─── DATA UNDER STUDY
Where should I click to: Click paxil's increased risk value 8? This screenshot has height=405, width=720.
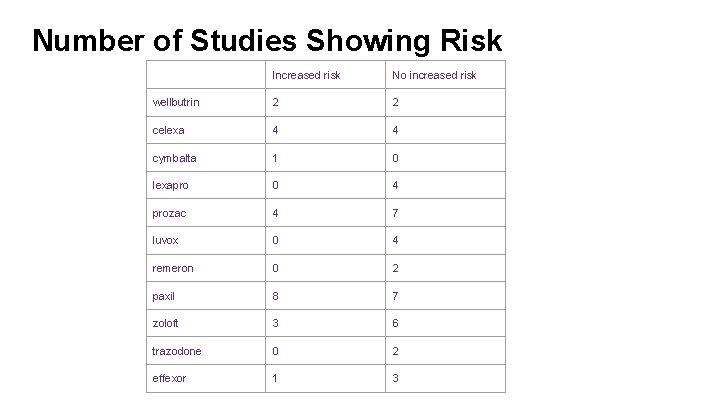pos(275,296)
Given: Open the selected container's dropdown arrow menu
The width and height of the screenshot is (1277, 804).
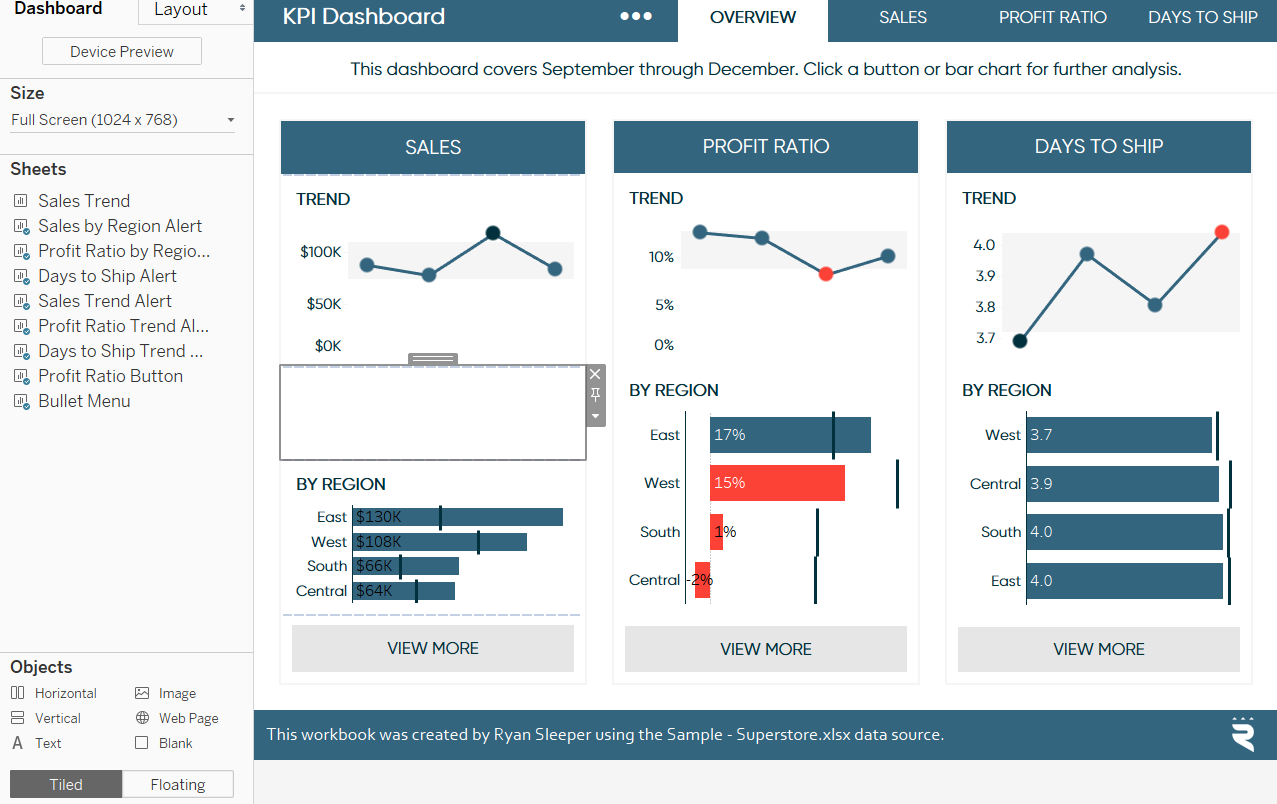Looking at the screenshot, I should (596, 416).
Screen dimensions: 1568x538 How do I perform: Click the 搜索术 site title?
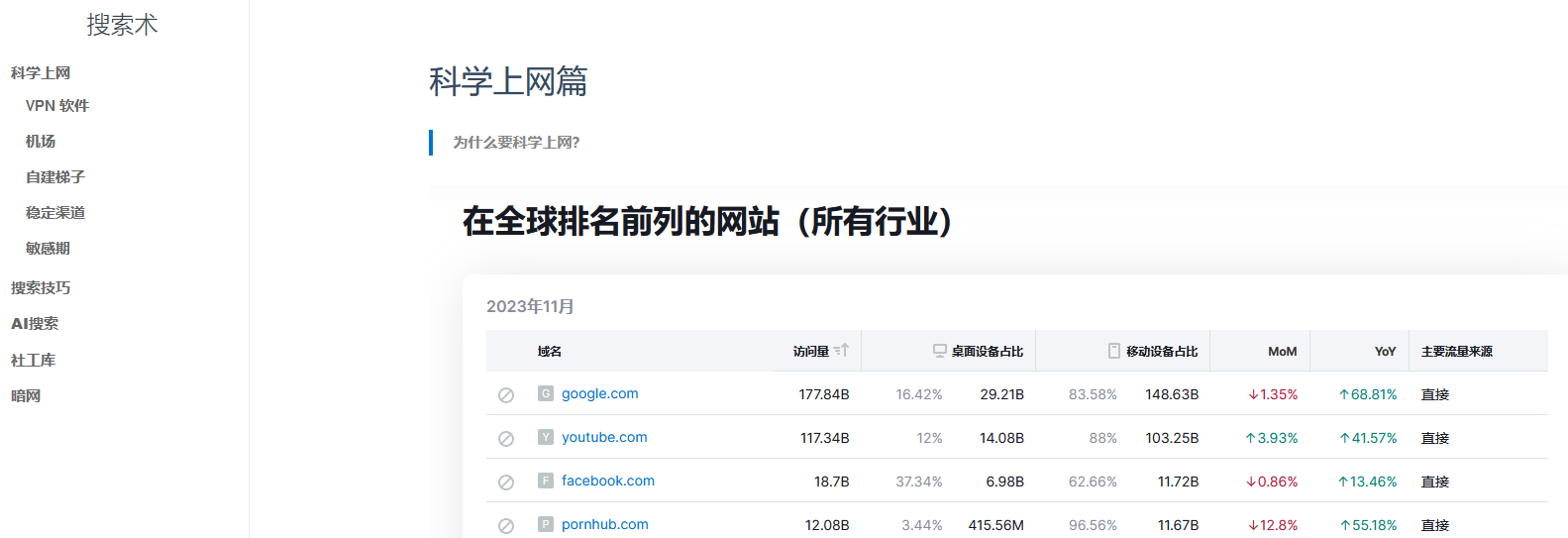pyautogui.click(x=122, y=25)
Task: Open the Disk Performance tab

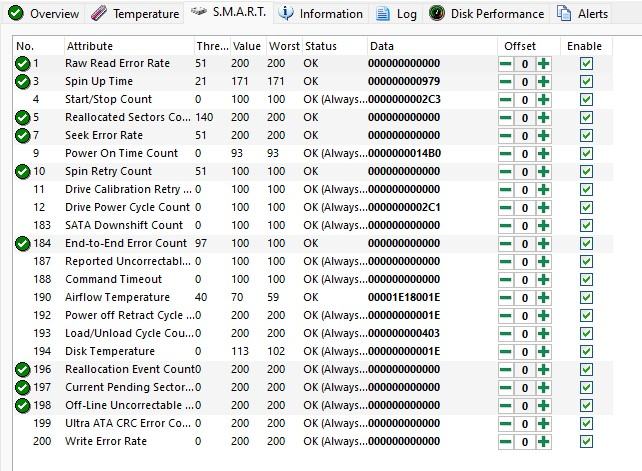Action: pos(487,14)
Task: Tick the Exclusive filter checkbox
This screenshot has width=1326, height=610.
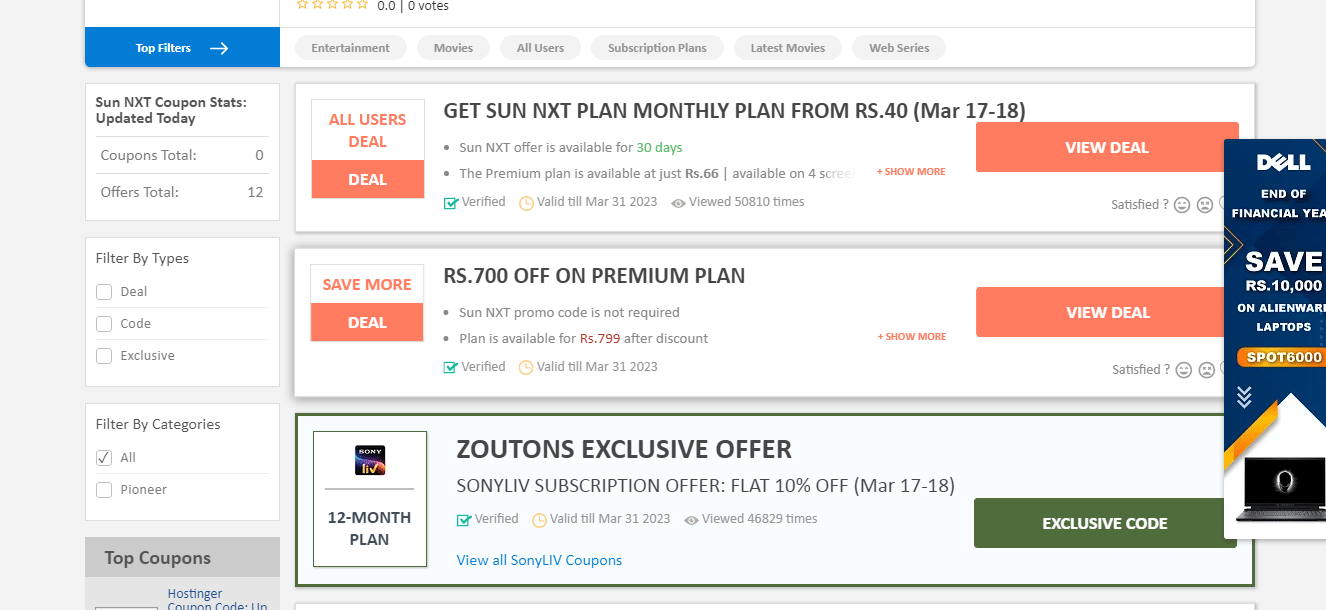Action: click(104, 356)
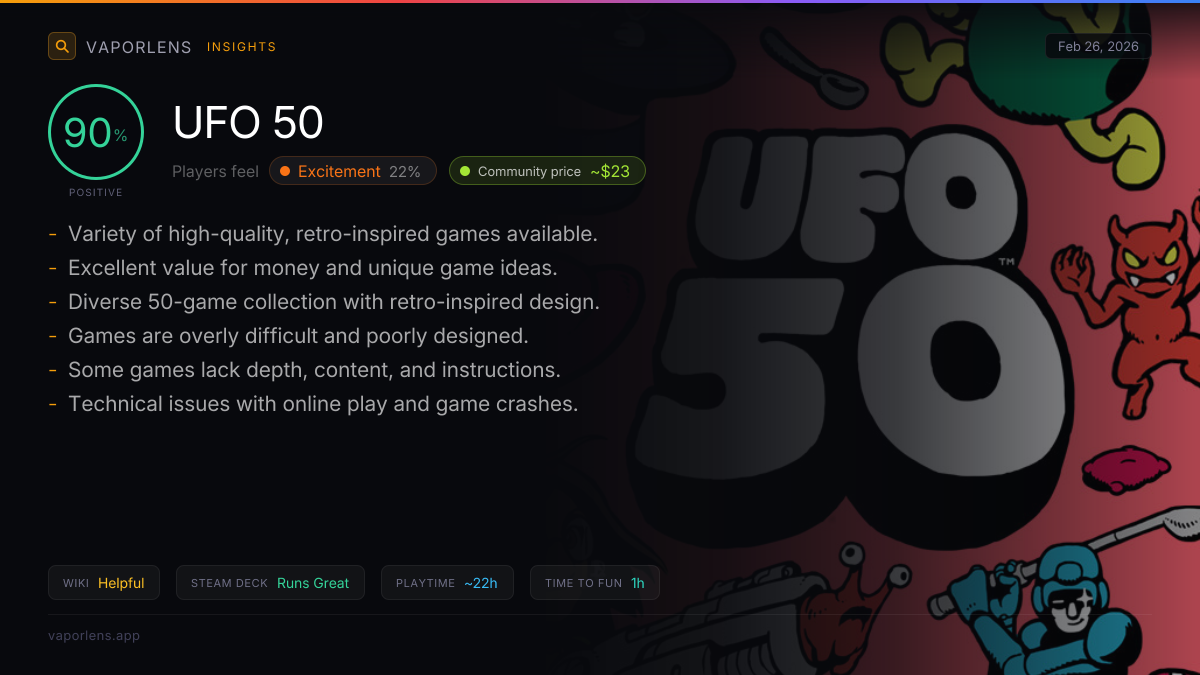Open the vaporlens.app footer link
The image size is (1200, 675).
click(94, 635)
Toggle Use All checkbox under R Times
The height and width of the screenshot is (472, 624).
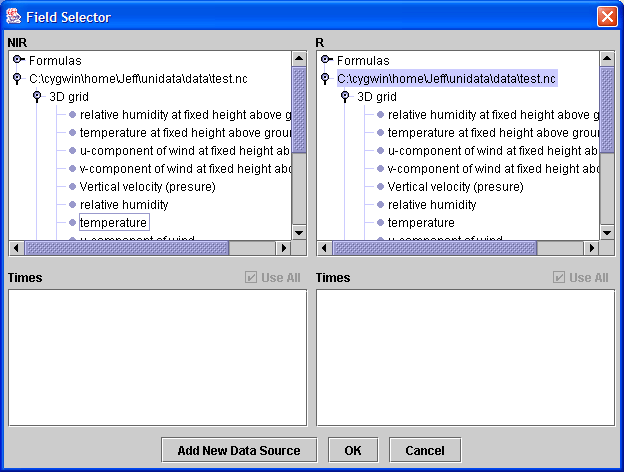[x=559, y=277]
──────
DESCRIPTION OF THE TASK: Beginning with the line that has "This screenshot has width=1326, height=610.", repeat each remaining line of the data above word for word, keeping pictures out.

REPLY TO THE EXERCISE:
This screenshot has width=1326, height=610.
Action: click(104, 356)
Open the vaporlens.app footer link
The image size is (1200, 675).
click(94, 635)
Toggle Use All checkbox under R Times
The height and width of the screenshot is (472, 624).
[x=559, y=277]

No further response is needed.